Logically, cities shouldn't exist in the first place. The average human is only about to really know about 30-100 people. 30 is max for close relationship, 100 is max for fragile but tangible relationship. Anything above 100 is "oh yeah that guy" at best. At worst, total anonymity and total apathy towards anything that happens to them. So a city of 1000 and above is basically a powderkeg waiting to happen. Collapse seems inevitable, after all why stick around when shit really hits the fan, and if you look at history that's exactly what happened. Throughout the Middle East and Mesoamerica, there are signs of a cycle of urban collapse that occurred through the vast majority of mankind's history. No signs of war or disaster, people just suddenly decided to leave and left a perfectly good city behind to rot and eventually be buried by the elements. Why did this happen? Probably famine, but also probably famine caused by bad governance. It ain't easy to develop a political system above "like the mafia, but without a government to stop them".

But eventually it happened, and that's the era we are in. That's what makes a city last. They're a concentration of manpower, capital, and culture; and that makes them worth all the bullshit like being constantly surrounded by strangers who wouldn't care if you lived or died. If another cycle of urban collapse started, it'd make the fall of Rome look like a gentrification project.
 

Watermelanin

Proud self-hating degenerate
kiwifarms.net
The average human is only about to really know about 30-100 people. 30 is max for close relationship, 100 is max for fragile but tangible relationship. Anything above 100 is "oh yeah that guy" at best. At worst, total anonymity and total apathy towards anything that happens to them. So a city of 1000 and above is basically a powderkeg waiting to happen.
I don't think that logic really follows. A functioning "close-knit" community doesn't necessarily mean "literally everybody knows literally everybody on a personal level." You can build a model in your head assuming everyone reaches that 100 person cap and the overlap is anything less than 100% and still find well over 1000 people with only a few degrees of separation from one another.
Let's say the rate of overlap is 80%, for the sake of argument.

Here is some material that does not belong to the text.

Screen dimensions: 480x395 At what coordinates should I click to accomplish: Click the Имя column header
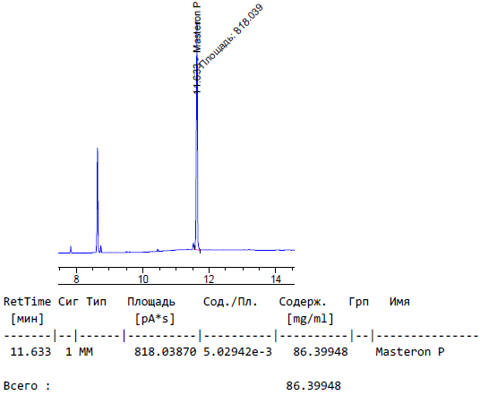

So any one of the 100 people I know will know about 20 people that I don't and vice versa. Those 20 people that I don't know but my friend does will also have 20 people they know that my friend doesn't (though I might). Following law of averages, it's reasonable to say each of these people would know about 4 people unknown to either me or my friend. If you expand on this trend to include ALL people in my social circle, then all people in theirs and so on: you can get a pretty sizeable, yet still reasonably close-knit community.
 

HumanHive

Human Behavior is Exceptional Behavior
kiwifarms.net
I don't think that logic really follows. A functioning "close-knit" community doesn't necessarily mean "literally everybody knows literally everybody on a personal level." You can build a model in your head assuming everyone reaches that 100 person cap and the overlap is anything less than 100% and still find well over 1000 people with only a few degrees of separation from one another.
Let's say the rate of overlap is 80%, for the sake of argument. So any one of the 100 people I know will know about 20 people that I don't and vice versa. Those 20 people that I don't know but my friend does will also have 20 people they know that my friend doesn't (though I might). Following law of averages, it's reasonable to say each of these people would know about 4 people unknown to either me or my friend. If you expand on this trend to include ALL people in my social circle, then all people in theirs and so on: you can get a pretty sizeable, yet still reasonably close-knit community.
We're not talking about six degrees of separation, we're talking about how cities are cold anonymous places where nobody bothers to get to know their neighbor. Can you have a close knit urban neighborhood? Sure, but it requires some degree of tribalism and a lack of mobility. But in modern times that's practically unheard of. It's why urban dwellers are considered so rude, because they don't bother making social investments in a city of ten million.

My overall point is that cities should collapse under stress, which they did historically, but not anymore.